§ **Extrait du texte**:
Disons les choses telles qu'elles sont : le débat auquel nous assistons depuis 1989 ne porte pas tant sur la notion de laïcité que sur la place de l'islam dans notre société. Il s'agit désormais de la deuxième religion de France, pratiquée par quelque 5 millions de Français, et qui a des exigences qui peuvent parfois heurter. Elle n'a pas trouvé véritablement sa place, ou du moins elle n'est pas totalement reconnue dans l'espace public et dans la République, et des problèmes liés à son financement et à la formation de son clergé se posent : autant de questions sur lesquelles le législateur devrait se mobiliser. Or, depuis 1989 et la première affaire du voile de Creil, ce qui mobilise le législateur, c'est très hypocritement la question des signes religieux, alors que nous savons tous de quoi il retourne ! Je m'oppose à cette façon d'aborder le débat.

§ **Données fournies**:
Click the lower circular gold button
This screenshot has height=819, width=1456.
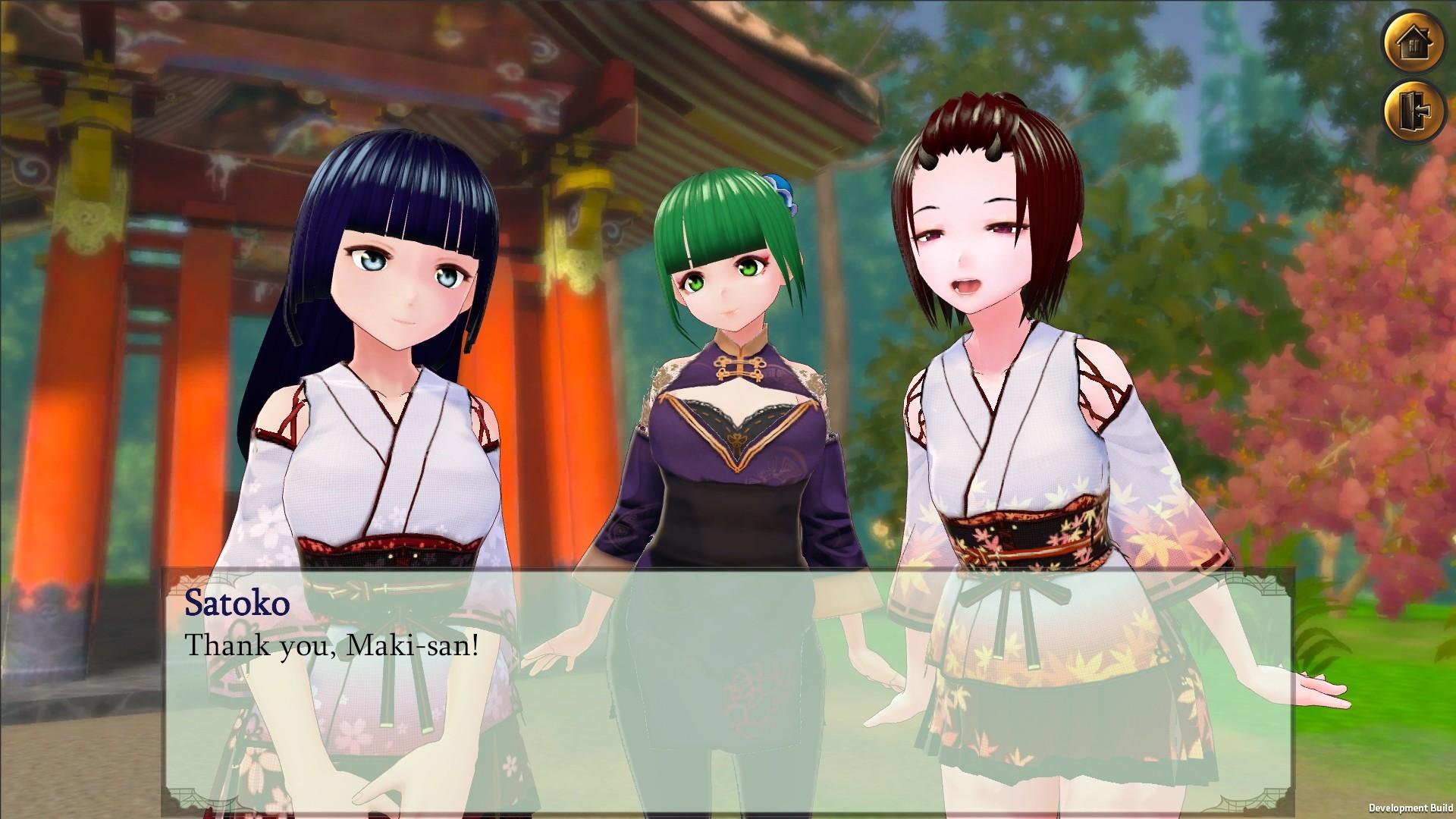1415,110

§ **À faire**:
a. Résumez l'extrait en deux phrases.
b. Selon l'extrait, combien de Français pratiquent l'islam ?
c. Réécrivez le passage de l'extrait allant de « Disons les choses » jusqu'à « d'aborder le débat. », en y remplaçant « législateur » par « Parlement ».

§ **Les solutions**:
a. L'extrait affirme que le débat mené depuis 1989 porte moins sur la laïcité que sur la place de l'islam, deuxième religion de France pratiquée par quelque 5 millions de Français, qui n'est pas totalement reconnue dans l'espace public et soulève des problèmes de financement et de formation de son clergé. Il reproche au législateur de se mobiliser, depuis la première affaire du voile de Creil, sur la question des signes religieux, et rejette cette façon d'aborder le débat.

b. Quelque 5 millions de Français.

c.
Disons les choses telles qu'elles sont : le débat auquel nous assistons depuis 1989 ne porte pas tant sur la notion de laïcité que sur la place de l'islam dans notre société. Il s'agit désormais de la deuxième religion de France, pratiquée par quelque 5 millions de Français, et qui a des exigences qui peuvent parfois heurter. Elle n'a pas trouvé véritablement sa place, ou du moins elle n'est pas totalement reconnue dans l'espace public et dans la République, et des problèmes liés à son financement et à la formation de son clergé se posent : autant de questions sur lesquelles le Parlement devrait se mobiliser. Or, depuis 1989 et la première affaire du voile de Creil, ce qui mobilise le Parlement, c'est très hypocritement la question des signes religieux, alors que nous savons tous de quoi il retourne ! Je m'oppose à cette façon d'aborder le débat.